Overall, the 2023 rendition of SoCAMS was a resounding success. This was only the second in-person iteration of the event since the COVID-19 pandemic, and the joy of meeting new peers and reconnecting with old friends was palpable. As is tradition, a new set of co-organizers was recruited during the conference and the cycle begins anew. We look forward to gathering for SoCAMS 2024 at the University of California, San Diego!


Manuchehr Aminian is an assistant professor in the Department of Mathematics and Statistics at California State Polytechnic University, Pomona. His research interests include mathematical modeling, visualization, and mathematical methods in data science.

Kristin Kurianski is an assistant professor of mathematics at California State University, Fullerton.

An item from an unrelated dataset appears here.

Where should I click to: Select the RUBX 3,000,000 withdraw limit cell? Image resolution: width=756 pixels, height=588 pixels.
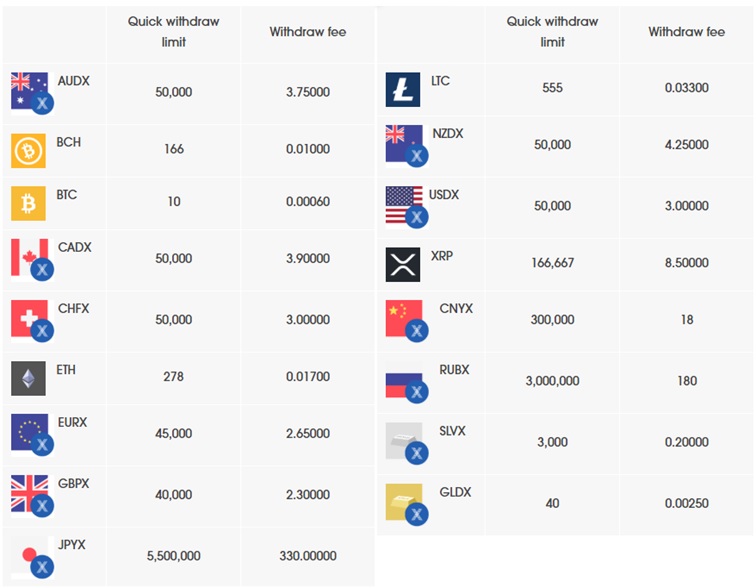pyautogui.click(x=553, y=381)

Her research interests include mathematical modeling and wave-type phenomena.

Anna Ma is an assistant professor in the Department of Mathematics at the University of California, Irvine. Her research interests include numerical linear algebra and mathematical data science.

Chris Miles is an assistant professor of mathematics at the University of California, Irvine. He is interested in the use of modeling and data science to understand stochastic dynamics in biological systems at the cellular and molecular scale.